══ Working data ══

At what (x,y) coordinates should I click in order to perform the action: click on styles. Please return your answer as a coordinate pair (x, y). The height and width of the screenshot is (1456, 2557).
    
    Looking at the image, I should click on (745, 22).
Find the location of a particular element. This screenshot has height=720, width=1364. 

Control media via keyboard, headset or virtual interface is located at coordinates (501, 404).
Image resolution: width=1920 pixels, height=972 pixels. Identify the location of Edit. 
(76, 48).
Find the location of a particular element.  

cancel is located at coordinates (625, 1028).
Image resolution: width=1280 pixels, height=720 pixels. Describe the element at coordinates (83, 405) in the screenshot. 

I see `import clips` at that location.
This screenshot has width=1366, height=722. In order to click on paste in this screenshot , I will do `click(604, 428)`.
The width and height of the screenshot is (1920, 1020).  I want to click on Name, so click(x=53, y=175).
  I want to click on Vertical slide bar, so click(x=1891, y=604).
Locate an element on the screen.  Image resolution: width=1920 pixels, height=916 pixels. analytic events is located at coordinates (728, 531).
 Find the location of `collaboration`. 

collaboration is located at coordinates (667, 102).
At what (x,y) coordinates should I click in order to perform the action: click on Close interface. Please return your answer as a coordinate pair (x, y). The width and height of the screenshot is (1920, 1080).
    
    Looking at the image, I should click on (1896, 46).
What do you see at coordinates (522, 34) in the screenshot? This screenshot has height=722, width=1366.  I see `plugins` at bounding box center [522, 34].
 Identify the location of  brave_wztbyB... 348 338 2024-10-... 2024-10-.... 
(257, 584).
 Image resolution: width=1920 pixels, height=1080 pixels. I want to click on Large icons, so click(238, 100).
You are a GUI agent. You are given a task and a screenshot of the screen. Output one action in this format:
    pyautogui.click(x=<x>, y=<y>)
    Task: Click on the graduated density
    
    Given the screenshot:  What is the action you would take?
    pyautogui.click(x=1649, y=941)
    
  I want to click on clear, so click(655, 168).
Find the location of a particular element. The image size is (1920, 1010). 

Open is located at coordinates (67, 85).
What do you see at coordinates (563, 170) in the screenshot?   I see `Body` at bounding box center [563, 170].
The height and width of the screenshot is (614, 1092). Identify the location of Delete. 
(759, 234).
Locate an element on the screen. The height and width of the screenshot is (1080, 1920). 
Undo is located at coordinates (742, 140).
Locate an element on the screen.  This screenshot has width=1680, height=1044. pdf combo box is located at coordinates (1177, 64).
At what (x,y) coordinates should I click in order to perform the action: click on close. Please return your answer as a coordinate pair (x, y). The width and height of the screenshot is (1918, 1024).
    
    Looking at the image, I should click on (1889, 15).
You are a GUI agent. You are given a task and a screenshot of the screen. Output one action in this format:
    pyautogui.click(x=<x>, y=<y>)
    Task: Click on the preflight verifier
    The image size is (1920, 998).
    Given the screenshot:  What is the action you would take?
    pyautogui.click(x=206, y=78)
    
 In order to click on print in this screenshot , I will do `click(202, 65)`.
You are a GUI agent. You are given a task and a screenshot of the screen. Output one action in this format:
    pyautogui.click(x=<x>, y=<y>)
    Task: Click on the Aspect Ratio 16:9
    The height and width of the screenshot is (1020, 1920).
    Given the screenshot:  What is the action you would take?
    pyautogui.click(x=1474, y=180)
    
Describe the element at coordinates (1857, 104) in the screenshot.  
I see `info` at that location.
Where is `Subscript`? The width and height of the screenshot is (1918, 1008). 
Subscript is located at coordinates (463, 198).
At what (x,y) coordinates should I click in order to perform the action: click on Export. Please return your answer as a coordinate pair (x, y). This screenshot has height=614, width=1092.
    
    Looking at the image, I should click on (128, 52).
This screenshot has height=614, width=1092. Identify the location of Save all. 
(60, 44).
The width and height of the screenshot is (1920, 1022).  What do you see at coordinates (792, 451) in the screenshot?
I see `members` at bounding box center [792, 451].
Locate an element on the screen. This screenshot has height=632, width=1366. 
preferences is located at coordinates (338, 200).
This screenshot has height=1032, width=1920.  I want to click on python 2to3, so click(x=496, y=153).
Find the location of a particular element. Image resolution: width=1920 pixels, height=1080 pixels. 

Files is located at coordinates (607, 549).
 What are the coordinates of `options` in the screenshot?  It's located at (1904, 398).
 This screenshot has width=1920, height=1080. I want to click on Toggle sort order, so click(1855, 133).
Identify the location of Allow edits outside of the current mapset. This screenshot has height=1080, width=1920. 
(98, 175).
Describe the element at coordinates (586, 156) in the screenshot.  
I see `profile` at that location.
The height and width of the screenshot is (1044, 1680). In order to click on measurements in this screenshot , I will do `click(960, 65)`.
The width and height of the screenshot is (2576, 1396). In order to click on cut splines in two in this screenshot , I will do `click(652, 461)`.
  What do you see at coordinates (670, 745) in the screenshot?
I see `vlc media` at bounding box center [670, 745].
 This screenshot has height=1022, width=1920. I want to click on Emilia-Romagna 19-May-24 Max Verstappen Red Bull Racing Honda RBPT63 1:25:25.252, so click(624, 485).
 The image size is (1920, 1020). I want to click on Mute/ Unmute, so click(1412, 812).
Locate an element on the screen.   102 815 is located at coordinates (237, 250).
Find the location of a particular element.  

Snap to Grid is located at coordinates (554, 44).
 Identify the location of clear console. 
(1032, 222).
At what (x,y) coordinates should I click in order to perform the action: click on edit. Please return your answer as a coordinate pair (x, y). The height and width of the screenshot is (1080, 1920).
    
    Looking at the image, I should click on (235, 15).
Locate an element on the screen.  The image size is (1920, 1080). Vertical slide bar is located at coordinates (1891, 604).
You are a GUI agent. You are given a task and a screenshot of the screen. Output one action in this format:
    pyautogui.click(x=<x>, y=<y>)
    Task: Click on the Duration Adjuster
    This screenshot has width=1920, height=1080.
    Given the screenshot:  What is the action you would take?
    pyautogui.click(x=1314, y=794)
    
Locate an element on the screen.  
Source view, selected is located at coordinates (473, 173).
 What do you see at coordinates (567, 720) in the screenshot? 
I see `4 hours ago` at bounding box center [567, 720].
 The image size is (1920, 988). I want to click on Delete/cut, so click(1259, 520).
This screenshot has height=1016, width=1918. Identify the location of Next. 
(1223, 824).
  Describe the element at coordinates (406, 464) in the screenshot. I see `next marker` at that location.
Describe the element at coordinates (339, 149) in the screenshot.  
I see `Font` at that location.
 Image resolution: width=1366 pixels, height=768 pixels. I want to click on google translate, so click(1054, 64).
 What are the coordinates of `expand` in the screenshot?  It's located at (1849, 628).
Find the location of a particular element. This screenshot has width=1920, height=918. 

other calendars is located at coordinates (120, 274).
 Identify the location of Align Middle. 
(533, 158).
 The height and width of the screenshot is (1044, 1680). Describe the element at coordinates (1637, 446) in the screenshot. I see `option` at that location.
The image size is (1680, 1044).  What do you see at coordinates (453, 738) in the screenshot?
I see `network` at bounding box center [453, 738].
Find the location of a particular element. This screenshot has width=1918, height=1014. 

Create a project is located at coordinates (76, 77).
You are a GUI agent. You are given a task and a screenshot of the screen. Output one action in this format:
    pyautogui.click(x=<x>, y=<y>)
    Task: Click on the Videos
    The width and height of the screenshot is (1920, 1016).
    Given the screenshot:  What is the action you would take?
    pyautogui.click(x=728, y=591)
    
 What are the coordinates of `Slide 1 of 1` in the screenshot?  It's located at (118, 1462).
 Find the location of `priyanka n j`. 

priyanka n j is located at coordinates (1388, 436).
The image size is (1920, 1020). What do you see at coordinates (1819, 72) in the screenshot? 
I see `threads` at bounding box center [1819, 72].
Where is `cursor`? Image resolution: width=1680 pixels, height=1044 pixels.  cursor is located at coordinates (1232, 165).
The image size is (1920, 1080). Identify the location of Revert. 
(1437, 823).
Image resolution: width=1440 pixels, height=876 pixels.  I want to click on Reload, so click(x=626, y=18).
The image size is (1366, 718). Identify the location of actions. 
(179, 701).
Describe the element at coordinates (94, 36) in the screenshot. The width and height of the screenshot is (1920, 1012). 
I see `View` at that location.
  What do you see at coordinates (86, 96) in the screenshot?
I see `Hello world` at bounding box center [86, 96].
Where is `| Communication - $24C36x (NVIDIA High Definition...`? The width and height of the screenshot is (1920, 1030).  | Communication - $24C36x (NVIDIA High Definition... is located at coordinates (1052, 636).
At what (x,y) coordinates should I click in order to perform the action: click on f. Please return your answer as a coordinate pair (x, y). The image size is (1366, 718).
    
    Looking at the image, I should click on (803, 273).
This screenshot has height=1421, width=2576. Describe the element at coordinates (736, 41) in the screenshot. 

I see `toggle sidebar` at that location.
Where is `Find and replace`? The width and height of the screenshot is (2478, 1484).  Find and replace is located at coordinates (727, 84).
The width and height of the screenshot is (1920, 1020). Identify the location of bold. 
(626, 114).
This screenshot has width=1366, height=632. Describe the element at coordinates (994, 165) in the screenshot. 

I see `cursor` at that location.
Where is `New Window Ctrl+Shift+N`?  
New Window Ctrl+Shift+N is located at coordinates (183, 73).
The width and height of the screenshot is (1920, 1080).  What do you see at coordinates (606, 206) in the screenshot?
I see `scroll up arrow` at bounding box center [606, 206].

═══

Transcribe the lines of the listing above verbatim, from the line containing "The image size is (1920, 1020). What" through the line containing "coordinates (1232, 165).", including both of those lines.

The image size is (1920, 1020). What do you see at coordinates (1819, 72) in the screenshot? 
I see `threads` at bounding box center [1819, 72].
Where is `cursor`? Image resolution: width=1680 pixels, height=1044 pixels.  cursor is located at coordinates (1232, 165).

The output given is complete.